Original broadcast date: 11/15/88
Topic: medicine/forensic


Light Stuff (The)
Reliving a Greek myth takes an effort of mythic proportions, as NOVA reveals in its behind-the-scenes report of a human powered-flight across the Aegean Sea, a journey that symbolically recreated the mythical flight of Daedalus.

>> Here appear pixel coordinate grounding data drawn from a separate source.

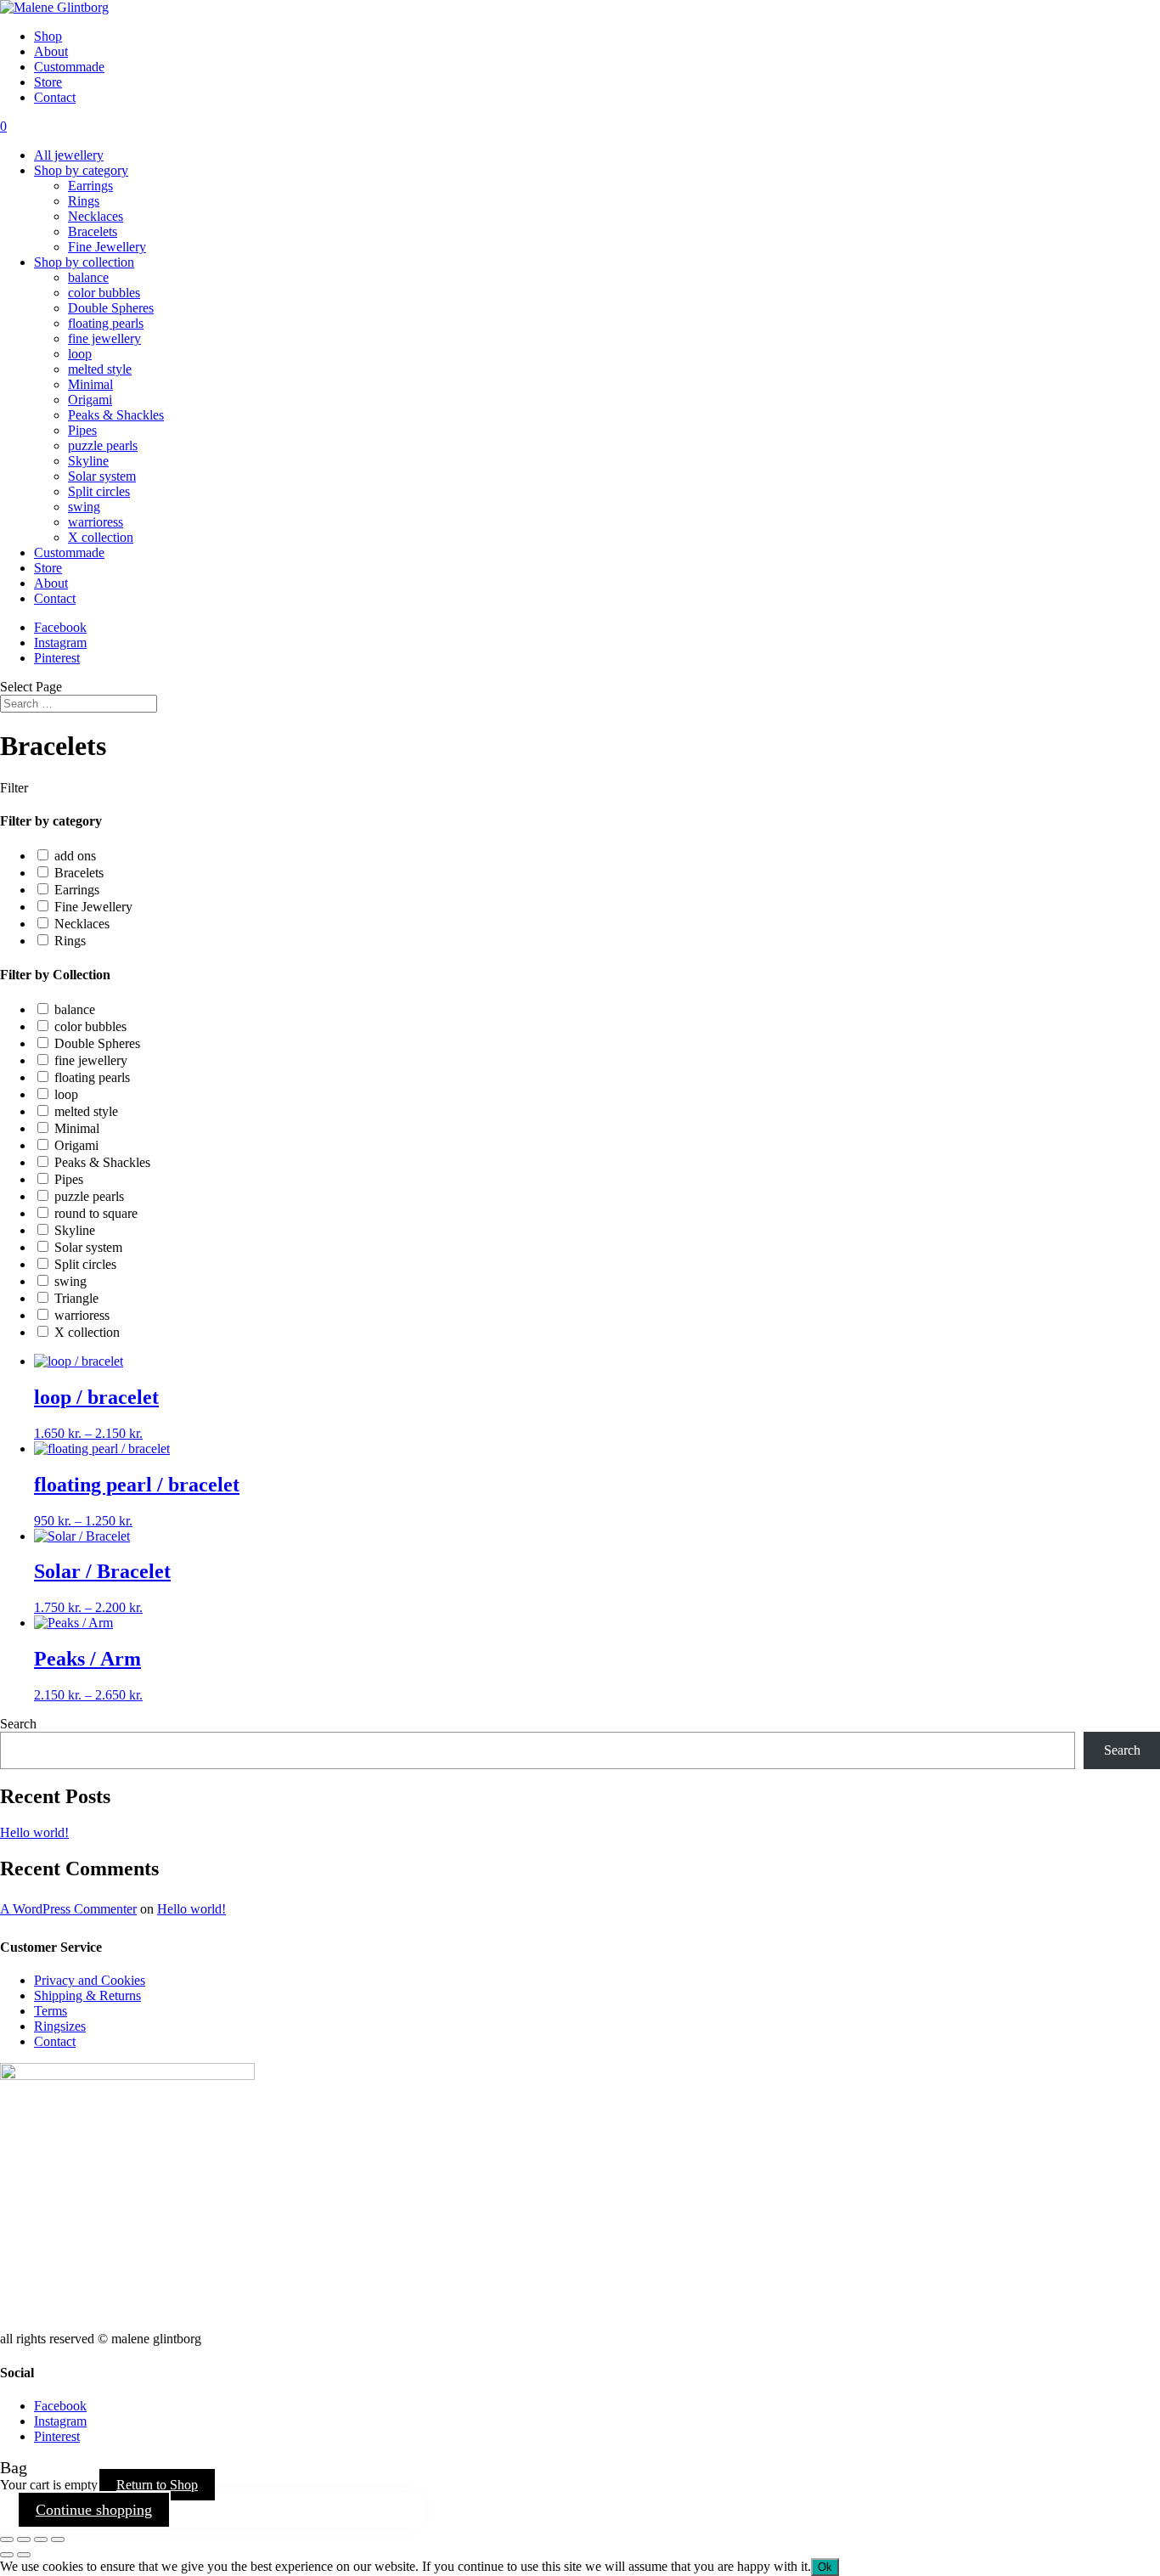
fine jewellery (104, 338)
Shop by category (81, 170)
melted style (100, 369)
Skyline (88, 461)
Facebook (60, 627)
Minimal (90, 384)
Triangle (76, 1298)
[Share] (41, 2539)
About (51, 51)
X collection (100, 537)
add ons (75, 855)
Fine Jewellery (107, 247)
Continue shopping (94, 2509)
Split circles (99, 491)
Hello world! (34, 1832)
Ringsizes (60, 2026)
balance (88, 277)
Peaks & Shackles (116, 415)
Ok (825, 2567)
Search (18, 1723)
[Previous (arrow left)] (7, 2554)
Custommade (69, 66)
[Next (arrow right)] (24, 2554)
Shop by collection (84, 262)
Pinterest (57, 658)
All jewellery (69, 155)
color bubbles (104, 292)
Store (48, 82)
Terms (50, 2011)
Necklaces (95, 216)
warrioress (95, 522)
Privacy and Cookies (89, 1980)
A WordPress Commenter (68, 1909)
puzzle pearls (103, 445)
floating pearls (106, 323)
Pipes (82, 430)
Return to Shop (157, 2484)
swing (84, 506)
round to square (96, 1213)
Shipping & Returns (87, 1995)
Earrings (90, 185)
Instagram (60, 642)
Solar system (102, 476)
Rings (83, 201)
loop (80, 354)
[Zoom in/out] (7, 2539)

NOVA follows the epic journey of the human-powered plane Daedalus 88 from the early prototypes to its dramatic landing in the surf after a 74-mile flight from the island of Crete to Santorini.
Original broadcast date: 11/22/88
Topic: technology/aeronautics & flight


All-American Bear (The)
The life of the shy, intelligent black bear in the wild—foraging, mating, playing and constantly preparing for its remarkable hibernation—is captured for the first time on film by NOVA.
Original broadcast date: 12/06/88
Topic: animal biology/behavior


Can We Make a Better Doctor?
NOVA embarks on a 10-year project to profile—in its entirety—the education of a doctor. In the premiere episode, we follow a handful of students as they start their freshman year at Harvard Medical School under a revolutionary program emphasizing early clinical contact with patients.